Le transenne posizionale sabato sera per l’isola pedonale non sono state rimosse. Sconcerto fra gli operatori : «I turisti che sono sbarcati non si sono fermati»

PORTO TORRES. La chiusura del corso Vittorio Emanuele alle prime ore del mattino di domenica – in coincidenza con l’approdo della nave Rhapsody della Gnv nella banchina a pochi metri dalla cinta urbana – ha creato un malcontento diffuso tra i commercianti turritani. «La cosa che lascia più perplessi – dice il referente territoriale della Confcommercio, Maurizio Zolesi – è come si possa essere arrivati a tenere chiuso il Corso proprio il giorno dell’attracco della nave di linea: indipendentemente da quello che può essere accaduto, dopo un periodo così difficile per il commercio era assolutamente deleterio transennare il passaggio alle auto che sbarcavano in direzione del centro cittadino. Per i commercianti si tratta anche di un doppio danno, perché avevano intensificato la produzione proprio in funzione dell’arrivo della nave».

Per il gestore del bar Cristallo è stata una mattinata da incubo vedere il Corso sbarrato dalle transenne. «La situazione che si è presentata domenica mattina è stata un ulteriore dimostrazione di un atteggiamento anti-turistico da parte del nostro Comune dopo mesi di lockdown - attacca Antonio Schintu –, perchè allo sbarco delle navi il Corso era chiuso con le transenne di plastica impedendo il passaggio e di conseguenza la sosta, e questo semplicemente perché non erano state rimosse dalla sera prima». Schintu dice essere più che favorevole a una zona pedonale anche più vasta. «Ma che parta dalle 20, quando navi e traffico sono ormai smaltiti. Credo sia comunque assurdo che se non interveniamo noi operatori a togliere le transenne dalla notte prima, queste rimangano piazzate lì penalizzando il Corso e le vie principali della città. A causa dell'emergenza sanitaria dobbiamo fare già i conti con parecchie restrizioni e una massa turistica inferiore rispetto agli altri anni, e se non siamo in grado di accogliere neanche quella minima percentuale di turismo che arriva non saremo in grado di sopravvivere, ne come operatori ne come cittàdini».. Domenica è stato penalizzato anche l’edicolante Emanuele Riu: «Dopo l’apertura della mia attività mi sono reso conto della presenza di transenne che bloccavano la circolazione delle auto nel corso cittadino: il fatto grave è che questa chiusura è avvenuta proprio in concomitanza dello sbarco dalla nave con a bordo più di 600 passeggeri.
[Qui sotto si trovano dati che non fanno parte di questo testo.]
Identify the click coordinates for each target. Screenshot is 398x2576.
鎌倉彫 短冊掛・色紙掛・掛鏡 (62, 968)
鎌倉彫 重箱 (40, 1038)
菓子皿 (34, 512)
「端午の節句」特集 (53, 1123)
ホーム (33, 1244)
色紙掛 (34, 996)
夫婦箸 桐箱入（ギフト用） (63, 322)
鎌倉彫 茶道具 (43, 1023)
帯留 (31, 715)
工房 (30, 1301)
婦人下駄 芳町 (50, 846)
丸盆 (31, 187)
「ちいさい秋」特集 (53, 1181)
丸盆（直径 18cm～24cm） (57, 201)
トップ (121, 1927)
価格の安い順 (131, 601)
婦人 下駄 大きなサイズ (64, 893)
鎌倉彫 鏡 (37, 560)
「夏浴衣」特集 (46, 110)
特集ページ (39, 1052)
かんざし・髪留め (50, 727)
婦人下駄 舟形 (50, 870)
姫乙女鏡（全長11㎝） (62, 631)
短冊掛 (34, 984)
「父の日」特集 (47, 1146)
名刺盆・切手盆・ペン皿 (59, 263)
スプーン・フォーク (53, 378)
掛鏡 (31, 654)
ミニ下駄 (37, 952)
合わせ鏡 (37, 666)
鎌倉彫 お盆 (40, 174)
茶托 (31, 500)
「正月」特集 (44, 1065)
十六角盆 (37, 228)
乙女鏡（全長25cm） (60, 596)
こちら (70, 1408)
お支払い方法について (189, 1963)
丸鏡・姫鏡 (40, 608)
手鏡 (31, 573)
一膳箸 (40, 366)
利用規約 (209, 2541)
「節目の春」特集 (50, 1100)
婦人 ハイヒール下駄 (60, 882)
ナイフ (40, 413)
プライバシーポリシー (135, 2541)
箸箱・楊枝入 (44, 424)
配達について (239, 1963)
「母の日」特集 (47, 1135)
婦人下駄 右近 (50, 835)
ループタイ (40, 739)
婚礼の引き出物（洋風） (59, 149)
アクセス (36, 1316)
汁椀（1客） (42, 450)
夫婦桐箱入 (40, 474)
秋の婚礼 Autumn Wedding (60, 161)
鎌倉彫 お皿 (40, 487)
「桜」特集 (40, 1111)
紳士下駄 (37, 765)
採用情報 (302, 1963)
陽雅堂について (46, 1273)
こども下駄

Questo significa che nessun turista ha avuto la possibilità di conoscere e consumare nelle nostre attività con una conseguente perdita economica per tutti. Non siamo nelle condizioni di poter reggere queste perdite, soprattutto dopo il lungo periodo di stop per Covid e mi auguro si sia trattato di un disguido e che non si verifichi più ».